Step 5: Start 2022 at a higher Chronic Training Load than you started 2021.

This is a generalized recommendation that might not be appropriate for every athlete, but a goal you could set for the rest of 2021 is to keep your Chronic Training Load (CTL) from dropping below your starting point from the beginning of the year. CTL doesn’t address specificity (it doesn’t indicate the type of training you’ve been doing, just the average Training Stress Score from the previous 42 days). Starting January 2022 at a higher CTL than January 2021 means you have the capacity to handle a higher training workload right from the beginning of the year. That means you have the opportunity to build to higher peak fitness later in the year.

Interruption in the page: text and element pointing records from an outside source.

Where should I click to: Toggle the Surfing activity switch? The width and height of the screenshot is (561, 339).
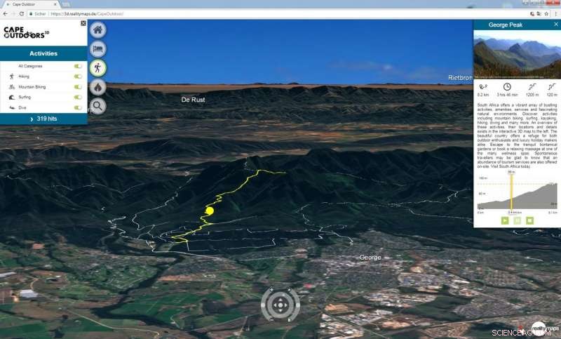click(x=78, y=98)
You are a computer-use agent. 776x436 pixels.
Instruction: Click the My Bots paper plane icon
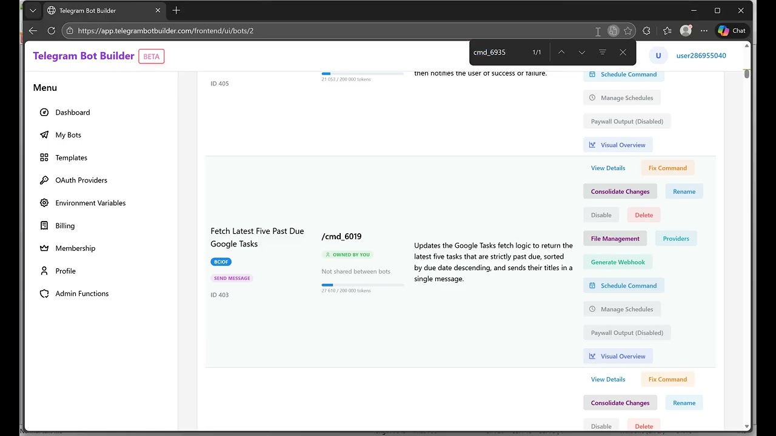point(44,135)
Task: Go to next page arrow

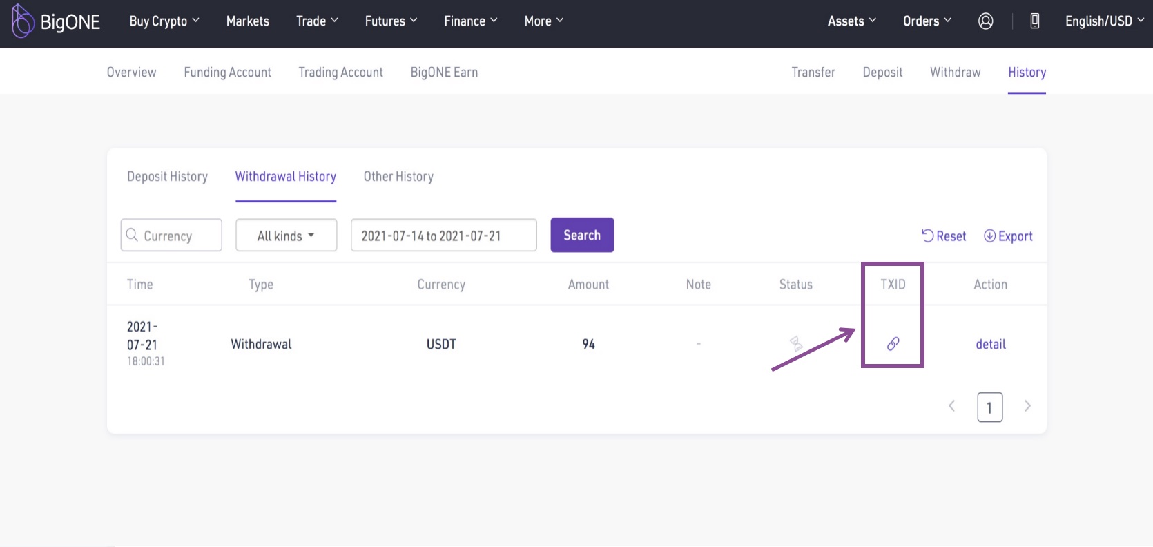Action: click(x=1027, y=406)
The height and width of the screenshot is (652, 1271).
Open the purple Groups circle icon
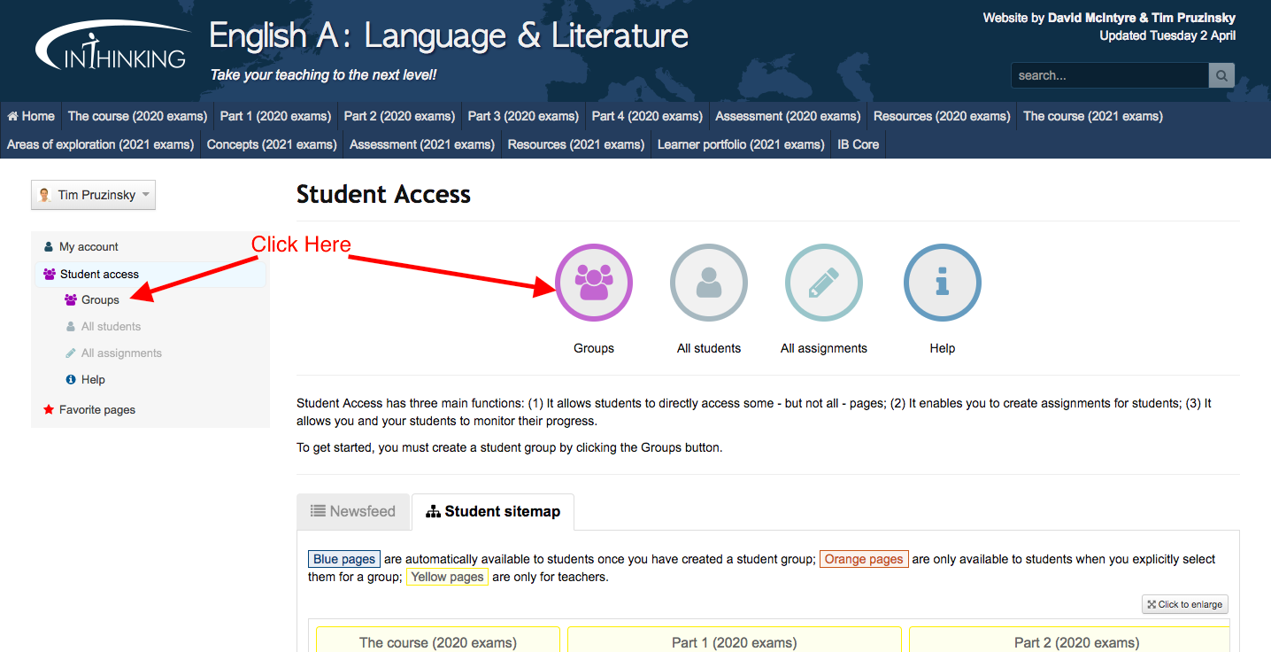point(593,283)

Obviously, this is a very simplistic way of evaluating whether you are “better than last January”. A more nuanced goal for the end of the year would be to target improvements in specific aspects of your aerobic or anaerobic performance, which in some cases can result in a reduction in CTL but an increase in a more event-specific component of fitness. But as a more general recommendation, retaining or increasing CTL gives athletes a more specific goal than “avoid detraining”.

NOTE: Keeping your fitness is important for athletes over 40, and really important for Grand Masters cyclists over 60. Grand Masters are fighting normal consequences of aging that reduce VO2 max and make retaining or building new muscle mass more difficult, among other changes. You can improve fitness and go faster next year because there is still room between where you are now and your maximum potential (even as that potential gradually declines). But you have some challenges young athletes can overcome more easily, so do yourself a favor and stay on it!

Step 6: Build other events into your 2022 training calendar

Poorer-than-expected 2021 race performance is one of the consequences we’re noticing from the cancelled 2020 competition season. At the pro cycling level, performance (as measured by race speeds during major one-day races and Grand Tours) doesn’t seem to have dropped, but in amateur cycling, triathlon, and ultrarunning competitions we’re noticing that the lack of racing was more detrimental to year-over-year performance than we anticipated. Some athletes did a lot more training, but the racing intensity they missed out on made a difference. With that in mind, it’s important to schedule preparation or B- and C-races into your 2022 training calendar so you can achieve those all-important fitness bumps. They are also opportunities to practice those skills or tactics you identified as Performance Opportunities.

On top of these 6 steps you obviously need a solid training plan for 2022. As a coach I’m going to naturally recommend working with a professional coach if you want to improve your event performance from 2021 to 2022. I’ll go a step further and recommend you start working with a coach now; waiting until you know you have an entry means a significantly shorter training runway and even if you don’t get into your goal event you’ll be able to pivot to another event more easily.